A mate of mine said something last week that I’m still chewing on. We were talking about the slog of marketing — the endless push to fill webinar seats, chase trial sign-ups, follow up on outreach that goes nowhere. He stopped mid-sentence and said he was done with all of it. He didn’t want to spend his career flogging tickets to a show. He wanted to make a body of work so strong that the show booked itself.
That hit me, because most MSPs I speak to are stuck in the wrong half of that sentence. They’re flogging tickets to a concert when nobody has heard a single track.
The album is the persuasion
Think about what actually changes someone’s mind in this business. It isn’t a sales page. It isn’t a “book your free assessment” button at the bottom of a generic landing page. It’s the post they read on a Sunday morning that made them rethink how they saw their own business. It’s the short video that answered a question their current provider had been dodging for months. It’s the comment on someone else’s post where you said something sharp and useful, and they thought, hang on, who is that.
That body of work is the album. The offer at the end — the assessment, the migration, the security review, the Copilot rollout — that’s just the tour. If the album is good, the tour fills. If the album is thin, the tour costs you blood to fill every single time, and you’re back to the slog my mate was so tired of. It’s the same hustle dressed up in a new font.
Make the work before you sell the work
The trap is producing thin content with a CTA stapled to it. A 200-word post that took twenty minutes and ends with “DM me to book a call” is a flyer, not a song. Nobody travels to see a flyer.
A real piece takes longer. It needs a genuine opinion. It needs a story you actually lived. It needs editing — the part most people skip because it isn’t fun.
Microsoft 365 is built to take the friction out of that work without taking the soul out of it. I draft most of my posts in Word with Copilot sitting next to me, asking it to push back on my argument, sharpen the opening line, surface the point I’m circling but haven’t written yet. I’ll record a short Teams call talking an idea out loud and ask Copilot to pull a structure from the transcript. I keep a SharePoint page where every client conversation that surprised me gets dropped in as a few lines, and over a month it becomes a list of post ideas I’d never have remembered otherwise.

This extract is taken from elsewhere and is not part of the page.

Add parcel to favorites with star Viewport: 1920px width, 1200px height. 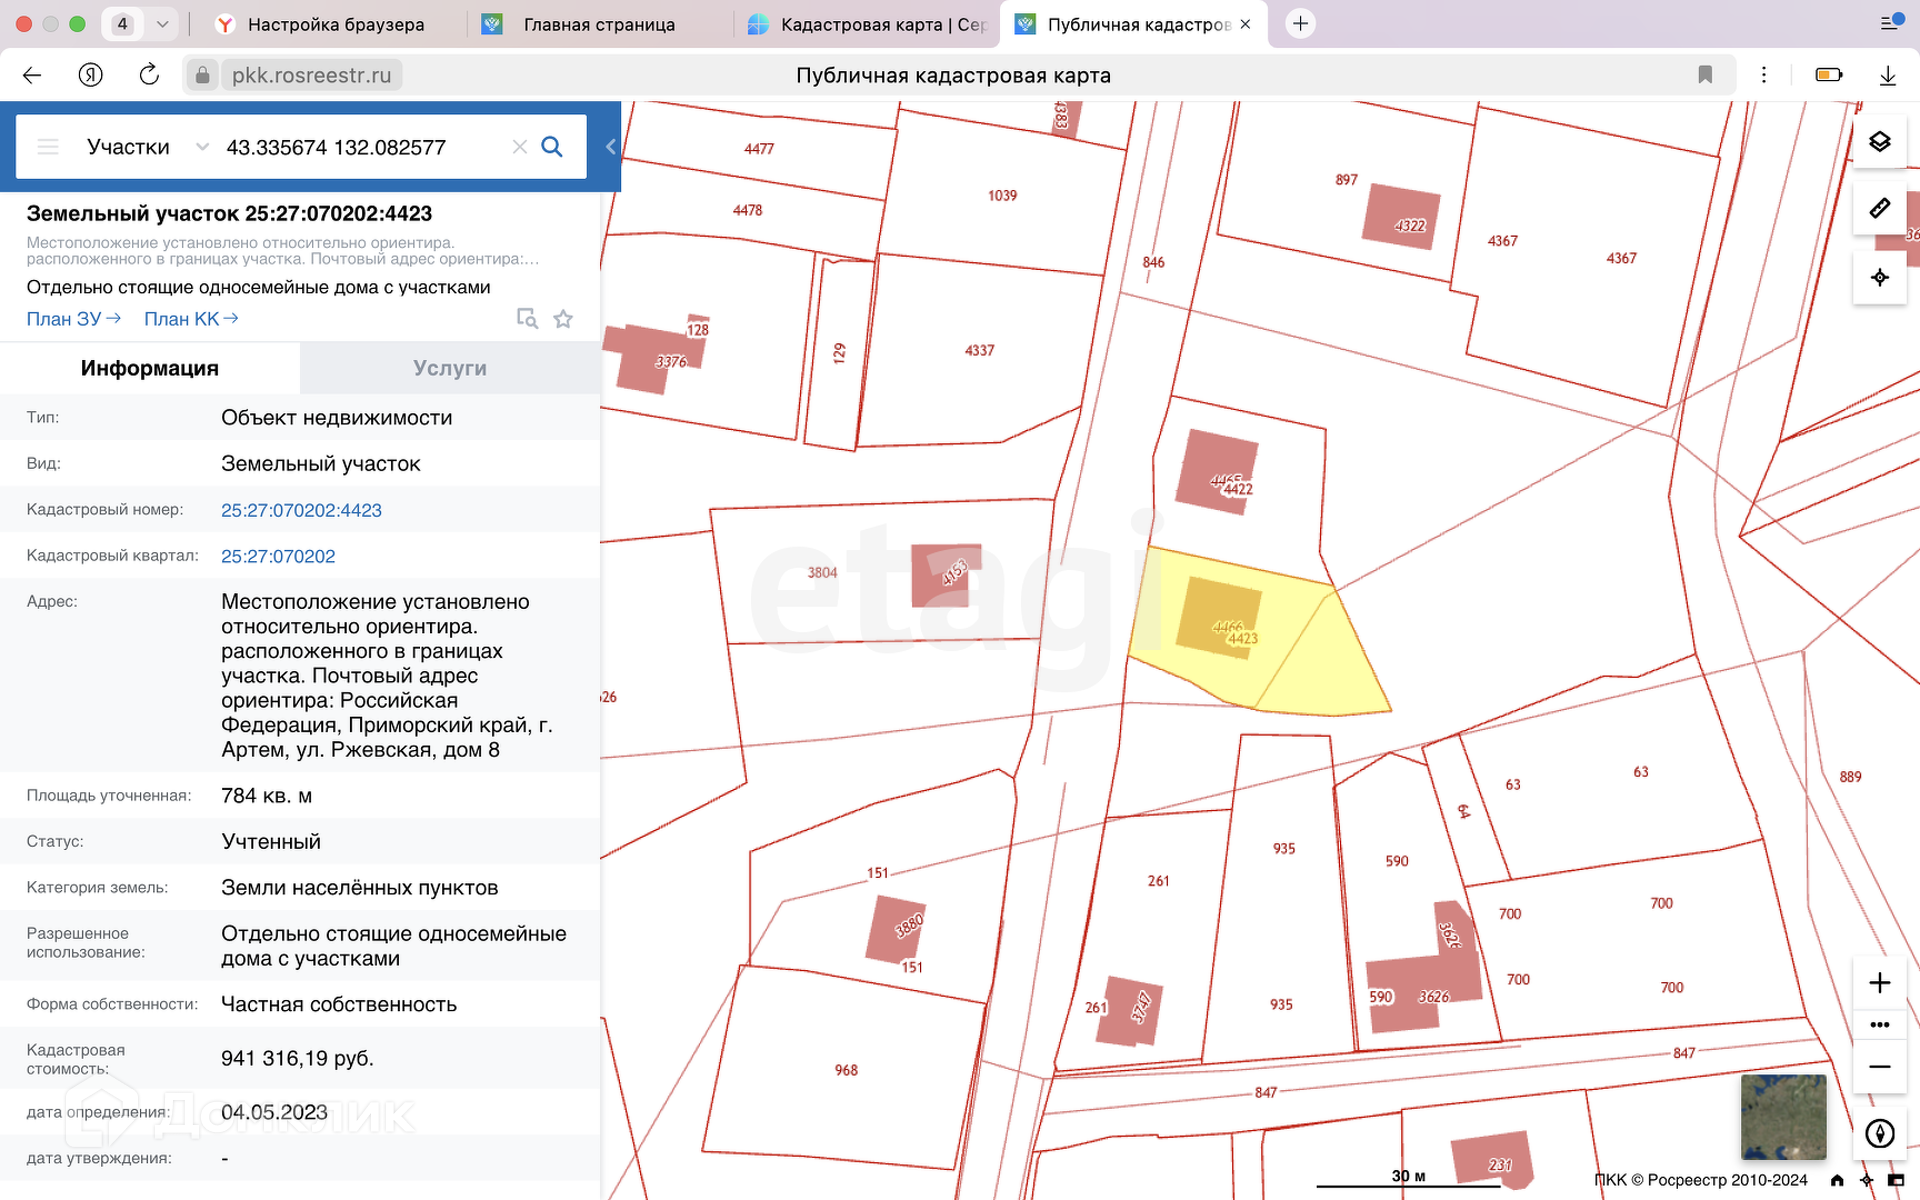click(x=563, y=319)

The point isn’t to make more. It’s to make better, more often, with less of the activation energy that usually kills the habit before the third post lands. That’s the shift that matters — not the volume, but whether you can keep showing up with something actually worth someone’s attention.
Then you stop selling tickets
When the work is genuinely good, you stop chasing. People who already trust how you think don’t need to be sold the offer — they need a way to say yes. The hustle quietly drops away, because the persuasion happened months ago, in public, while you weren’t pitching anything at all.
So before the next campaign, the next list, the next funnel — ask the harder question. Are the songs any good? Good enough that someone would forward one to a colleague without you having to ask. Because nothing on the tour can rescue an album nobody wants to hear.